Miércoles de ceniza
Mirón de Palermo
De los árboles colgaban las luces de colores y los mascarones. A la luz del día ver esa ornamentación decía que estábamos en la semana de carnaval. Durante esas horas el movimiento de la calle y de los comercios pretendía mantener su ritmo habitual, pero se percibia un clima diferente. Se olía un perfume que brotaba del pavimento, y se veía en los rostros una sonrisa cómplice, distraída, cercana al desenfado. Con las primeras sombras los empleados de los comercios se retiraban apresurados de sus lugares de trabajo, las cortinas metálicas caían con rapidez y la cena era ligera.
La expectativa del corso imprimía tiempos veloces. Pasadas las diez de la noche, el centro de la ciudad adquiría el clima que todos esperaban. La gente que caminaba por el trazado oficial lentamente chocándose entre sí. Las mesas de las confiterías y del club dispuestas junto al cordón de la vereda mostraban un enjambre de copas y de papel picado.
En el escenario principal, que era la calle, los grupos se mezclaban con los disfrazados, transformando el espacio de cemento frío y aburrido, en el mágico escenario donde aparecían vestidos antiguos, caretas tragicómicas y gritos de máscaras sueltas.
No faltaban las carrozas con quinceañeras lindas que saludaban, vestidas con las ropas que el pudor permitía, compitiendo para reina del carnaval y alguna alegoría de personajes mitológicos o de actualidad que despertaban comentarios diversos.
Estaba presente la comparsa, circulando junto al cordón de la vereda asustando a los chicos más pequeños con sus trajes de cretona, y un cencerro que colgaba de un ancho cinturón. Desde la interminable fila de autos que circulaban a paso de hombre, con las ventanillas bajas, escapaba el chorro de agua de un pomo de goma dirigido hacia alguna persona parada en el desfile, y estaba la última novedad ofrecida para el acontecimiento, mostrándose sobre una mesa improvisada con tablones sobre barriles, mezclaba con serpentinas, bolsitas de papel picado y lanza perfumes.
La bomba de estruendo a las doce de la noche era el final del espectáculo, a partir de ese momento el juego con agua era permitido y sólo quedaban en el espacio superpoblado los grupos más decididos a demostrar con bombitas de agua y baldes y recipientes de todo tipo, la supremacía del juego, casi batalla. Mariscales de pilotos viejos plantados arriba de las chatas, héroes por un rato.
Un rato antes de la medianoche partían los grupos familiares hacia sus casas y los más jóvenes para los clubes que abrían sus puertas para el baile que se prolongaría hasta la madrugada. La música de las orquestas comenzaba a expandirse, abriéndose la etapa de la noche de carnaval.
Algunos muchachos aprovechaban para escapar de la rutina del año, dejando a la novia en el club social, para huir hacia el barrio donde estaba aquella otra chica de la cual no se acordaba el nombre, pero que despertaba comentarios cuando en las tardecitas caminaba por las calles del centro.

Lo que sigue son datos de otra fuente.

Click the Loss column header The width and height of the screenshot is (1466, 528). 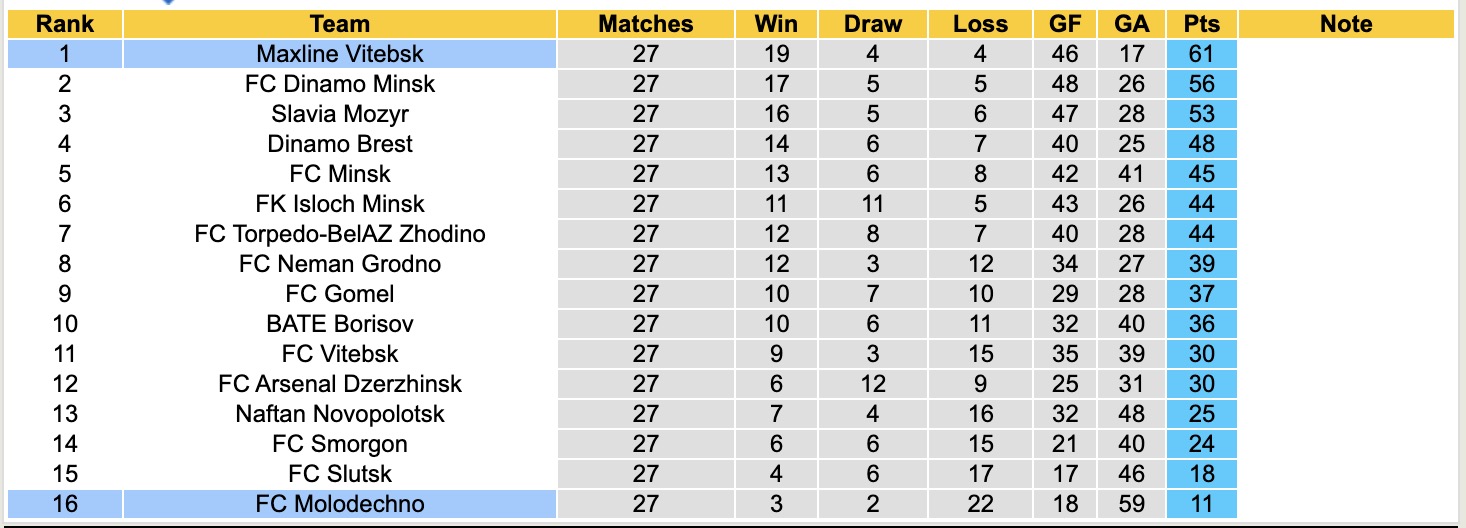coord(980,24)
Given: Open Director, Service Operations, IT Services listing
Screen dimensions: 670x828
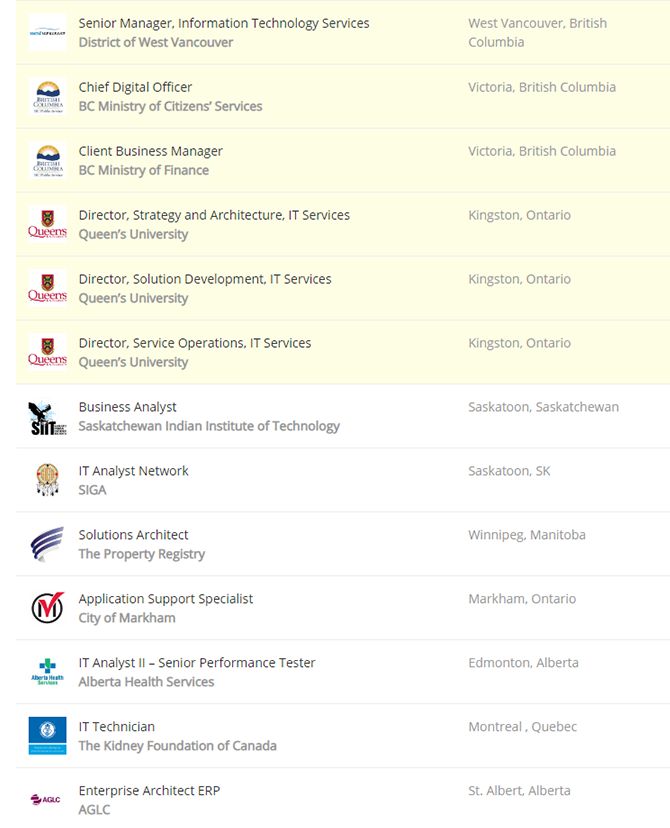Looking at the screenshot, I should [x=195, y=343].
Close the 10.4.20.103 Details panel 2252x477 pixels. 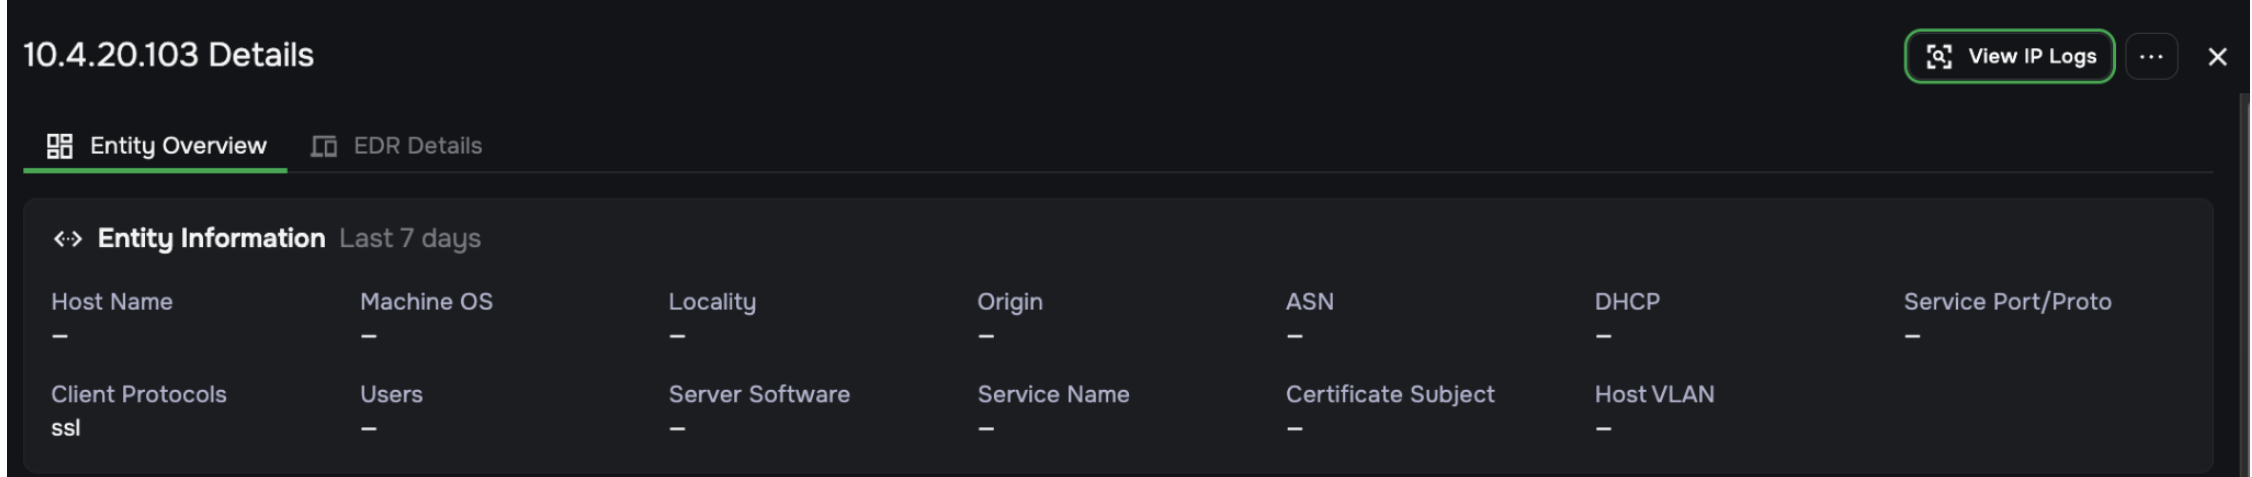(2217, 57)
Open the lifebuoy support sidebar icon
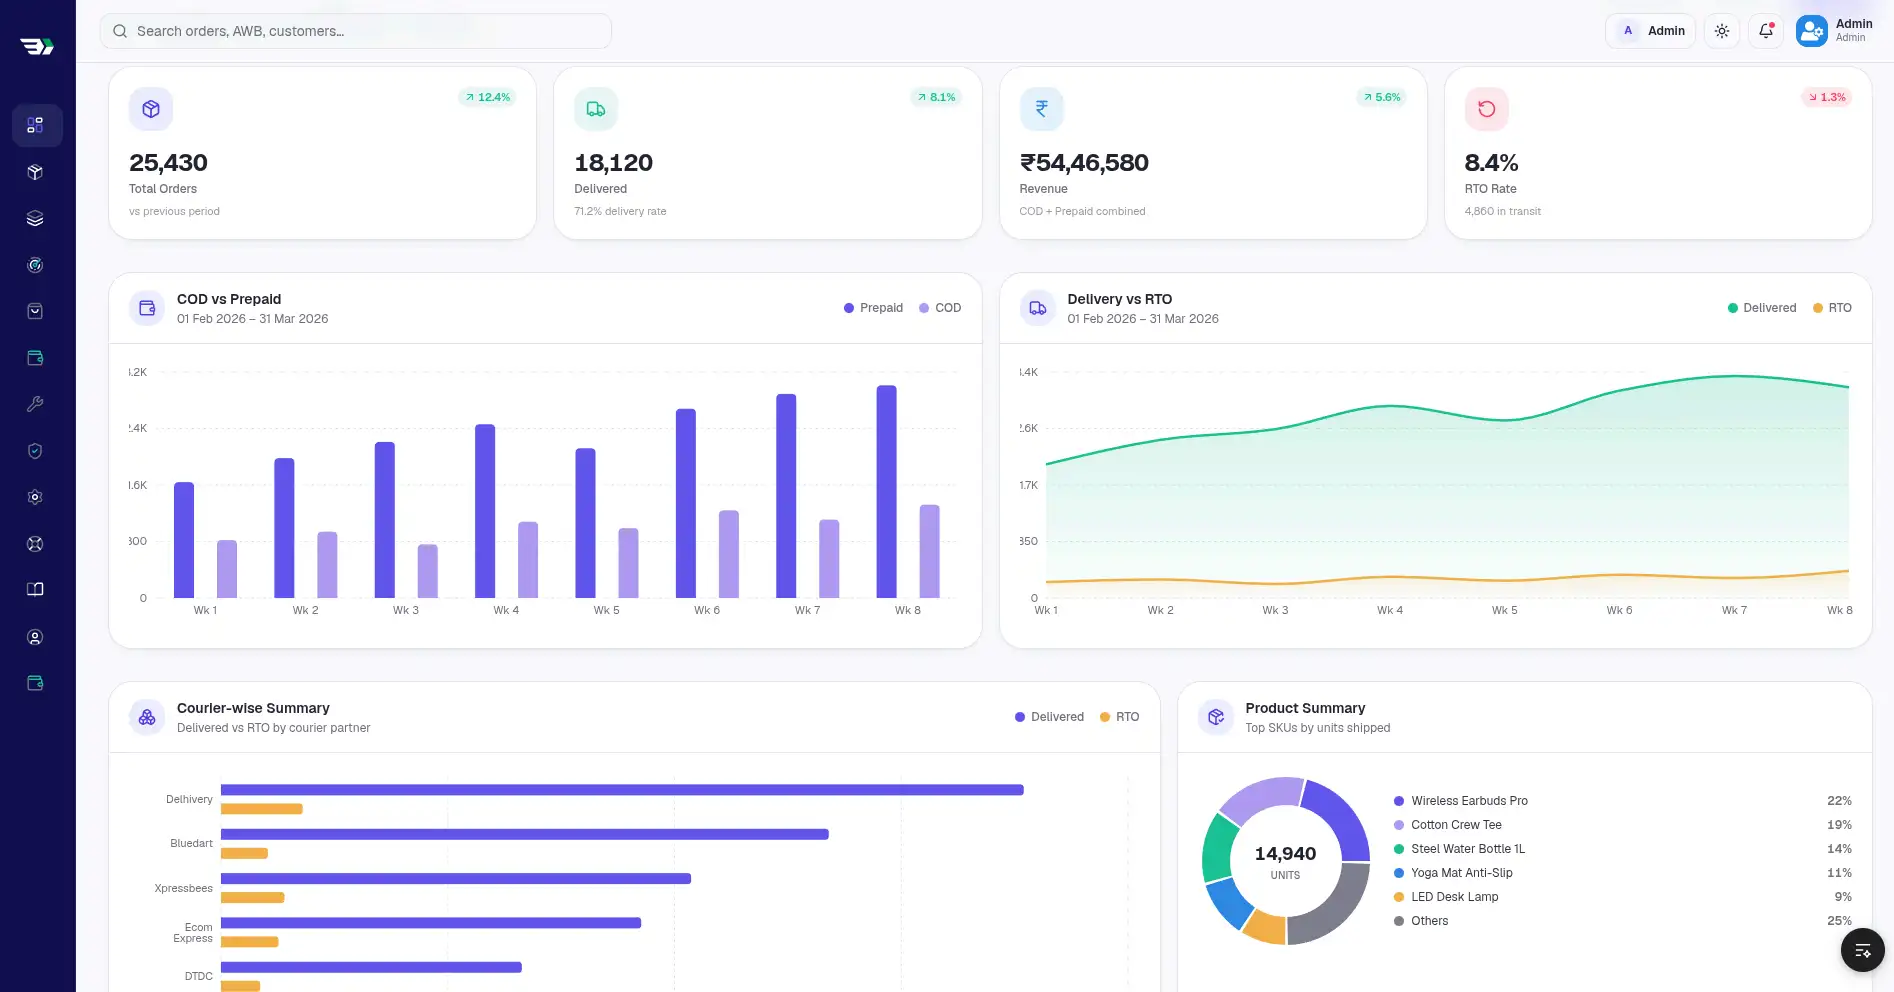 tap(36, 544)
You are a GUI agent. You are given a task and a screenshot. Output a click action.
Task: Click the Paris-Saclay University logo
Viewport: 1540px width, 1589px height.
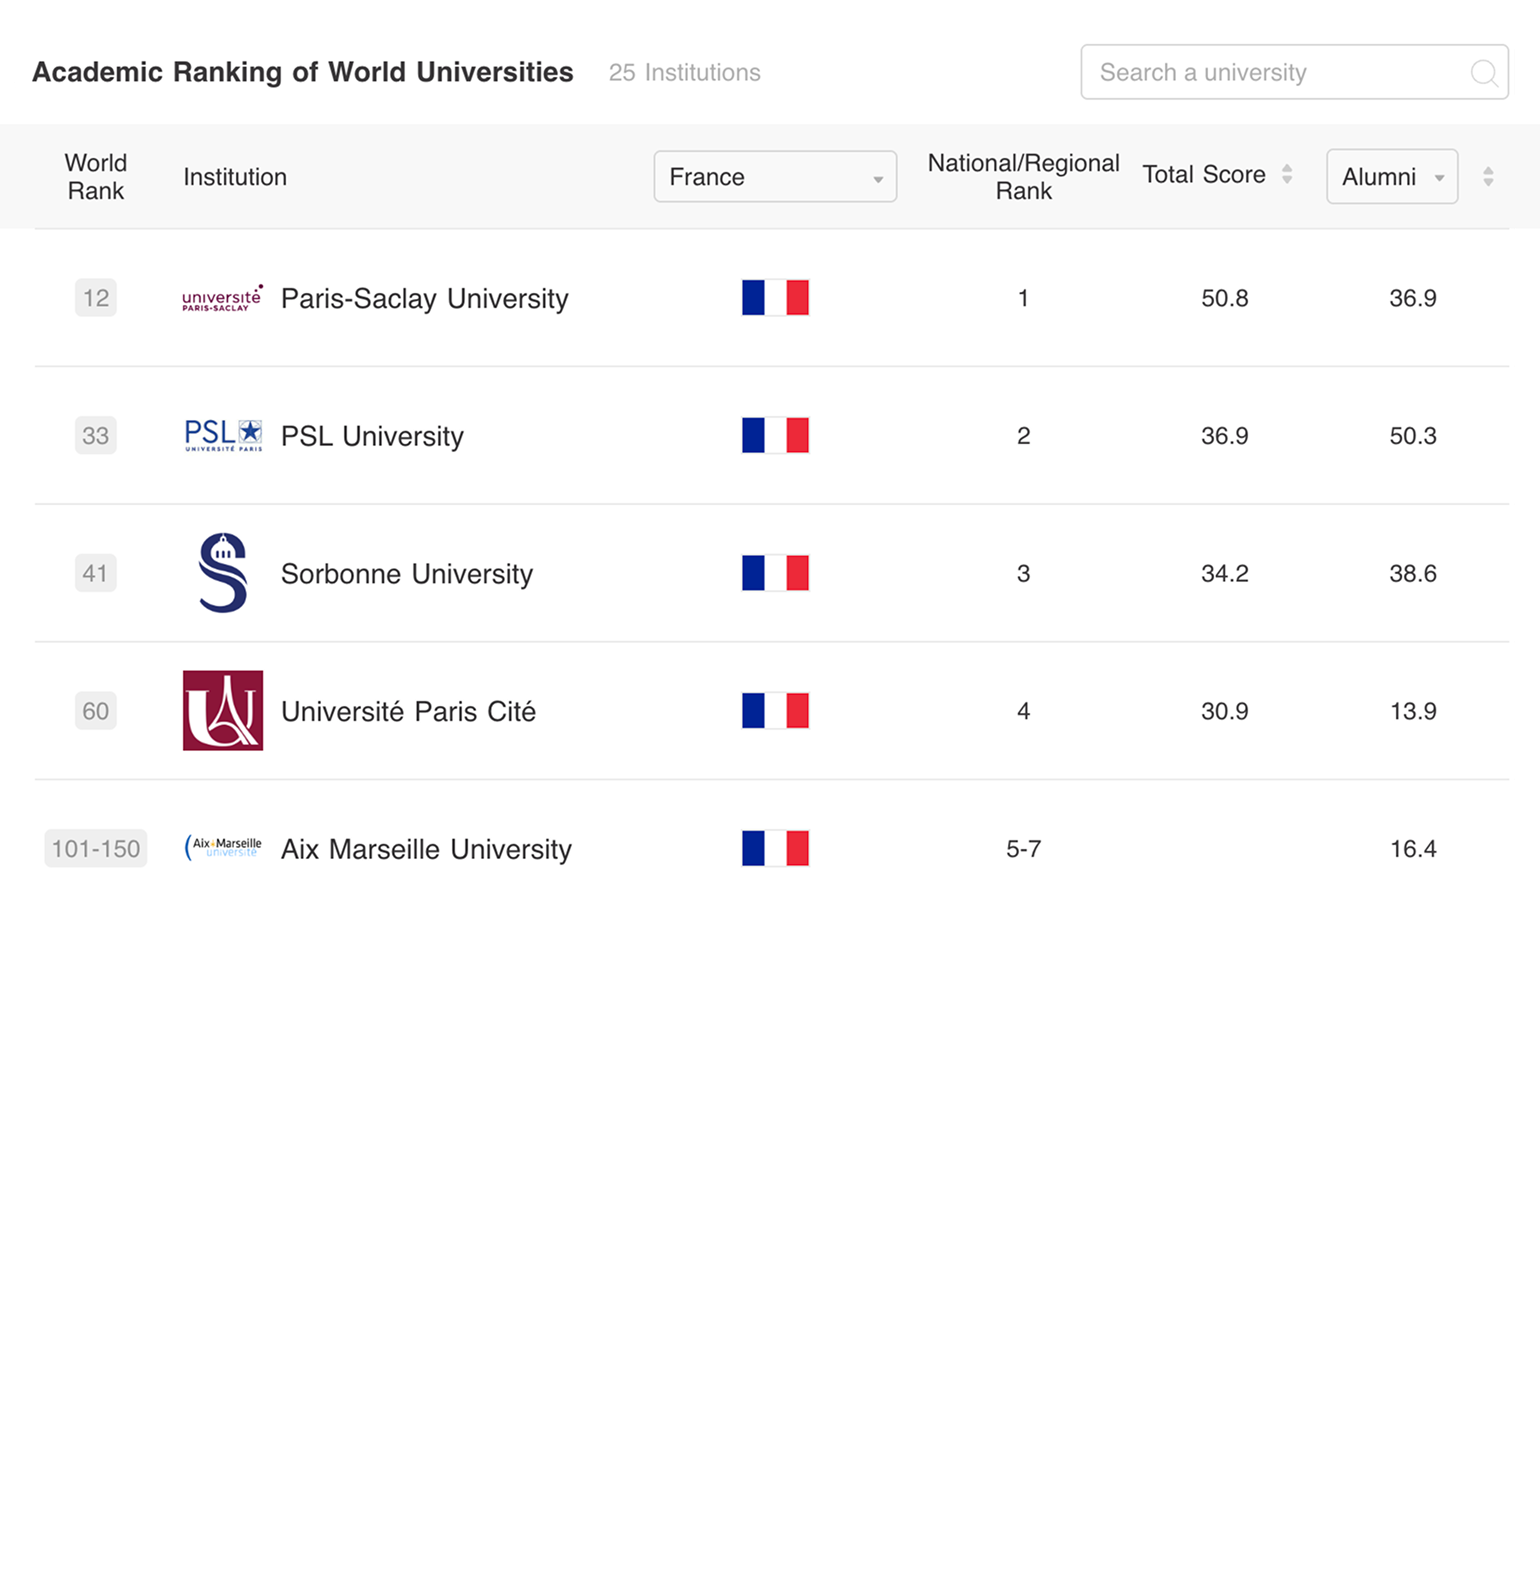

María Rosa bebió esa noche con sus dieciocho años la magia que el carnaval le regalaba. Había bailado con todos los chicos que la invitaban en la pista al compás de la música que resonaba entre las paredes del viejo teatro Roma, acondicionado especialmente para esas noches.
María Rosa, acompañada por una amiga, había dejado el lugar alrededor de las tres de la mañana y ambas habían emprendido la caminata hacia las casas. Ella, dejó a Leonor y siguió sola. Caminó una cuadra y en la penumbra de la noche de golpe se le cruzó, saliendo de una obra en construcción, el único varón con el que se había negado a bailar. Lo había visto tomar demasiado y sus antecedentes no eran buenos.
Sus labios se apretaron y quiso gritar, pero no tuvo tiempo. El relámpago claro de un disparo iluminó por un instante las sombras de la noche y un estruendo quebró el silencio de la hora. Un vecino, que se levantaba temprano, la encontró con los ojos abiertos sobre la vereda, ya muerta.
La noche de corso era distinta. La gente caminaba lentamente, las máscaras estaban apagadas, y el juego con el agua, después de las doce tuvo pocos participantes y fue más breve. Los bailes tuvieron su música pero sonaba sin ritmo y las parejas bailaban mostrando rostros con miradas ausentes.
El miércoles de ceniza despertaba trágico. No quedaban disfrazados demorando sus pasos, queriendo respirar el último aliento del carnaval. Era necesario que un viento fuerte llevara lejos los restos de papel picado, serpentinas y algún disfraz desprendido del alfiler que lo abrochaba. La fiesta de ruidos y colores, de zorros aventureros y diablos con picardía, se había quebrado en el mismo momento que la sonrisa del carnaval de María Rosa, se desgarró tremenda, y la muerte, no era ya un disfrazado de negro.